The men unite when they realize the target of Lehnsherr’s manhunt, Sebastian Shaw (Kevin Bacon: Elephant White), is also trying to bring about a war between the Soviets and America. Charles wants to join with the U.S. government, proving mutants are an asset to keeping the peace throughout the world. Erik just wants to kill the Nazi.
They also use the government’s dime to build a collective of comely mutants. It’s not a hard process: Apparently the best way to spot a mutant is to look for the prettiest person in a crowd.
Unfortunately, this first class isn’t taught much until the last act. While Erik and Charles gallivant through Soviet locales, these younger mutants are stuck in a comic-book version of the Real World. They talk, discuss cool nicknames and, like, totally bond.
The problem with First Class is that director Matthew Vaughn keeps piling on characters. Because they’re not developed properly, Vaughn sets them to work doing odd jobs to move the plot forward. I’m still pondering how a stripper with angel wings learned how to pilot a submarine in the span of a day — maybe that’s a mutant power, too.
If Vaughn had focused on the three characters he does develop — Erik, Charles and Raven (Jennifer Lawrence: The Beaver) — the film would have been much stronger.
Raven, a naturally blue mutant with chameleon-like transformative powers, lived in fear of being discovered and ostracized. She shows her true form only to her adoptive brother, Charles, who took her in as a child.

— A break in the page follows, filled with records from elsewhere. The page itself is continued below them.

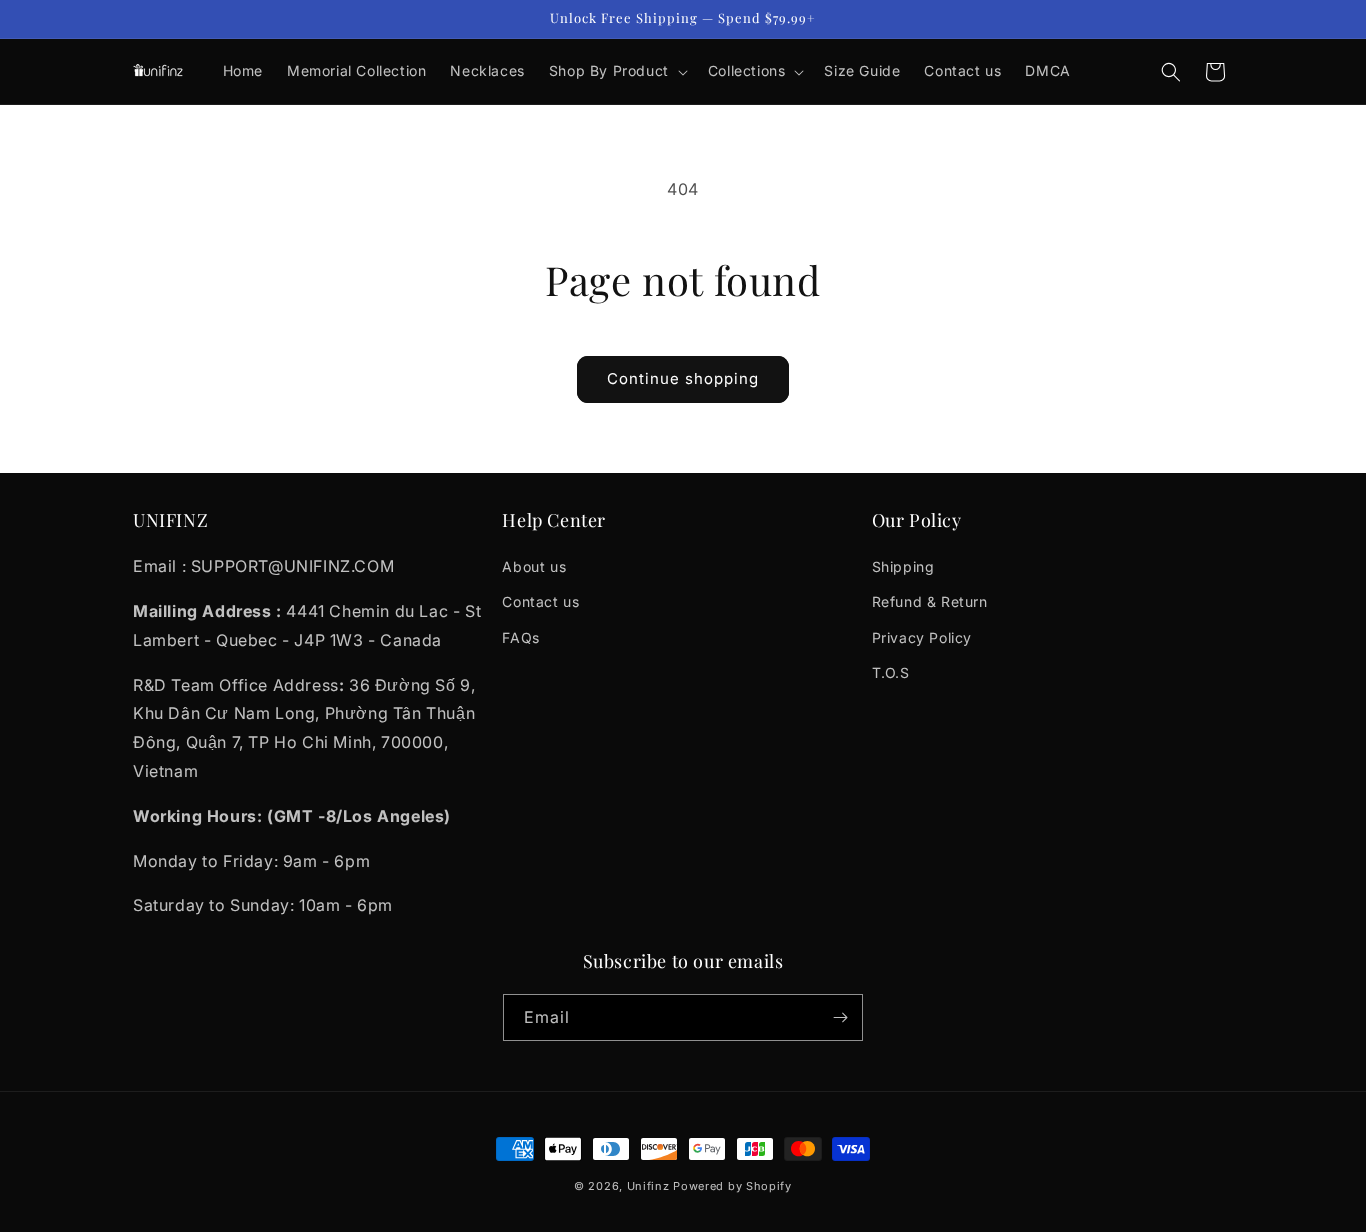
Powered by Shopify (732, 1186)
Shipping (903, 566)
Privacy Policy (922, 637)
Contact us (540, 601)
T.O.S (891, 672)
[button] (616, 71)
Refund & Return (930, 601)
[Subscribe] (840, 1017)
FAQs (520, 637)
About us (534, 566)
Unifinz (648, 1186)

Charles is a bit more naive about the cruelty of man, believing that once regular people learn what special snowflakes mutants are, they will accept them with open arms. Erik, a Holocaust survivor, knows the depths of discrimination in humanity.
This trio finding their way in the modern world would have been fascinating. Even a film that chronicled Erik tracking down and killing Nazis would have been pretty cool.
The acting is hit or miss as well. Fassbender is the clear lead, with a cool, calculating performance that should fast-track him for stardom. As Emma Frost, January Jones (Unknown) is her typical vacant self, but she sure fills out a mini-skirt and bra. The 1960s’ setting seems to have less to do with the cultural climate than the fact that the model-material cast looks good in mod-style mini-dresses and turtlenecks.
What Vaughn does with gusto, however is action, especially when Erik starts slinging around metal objects.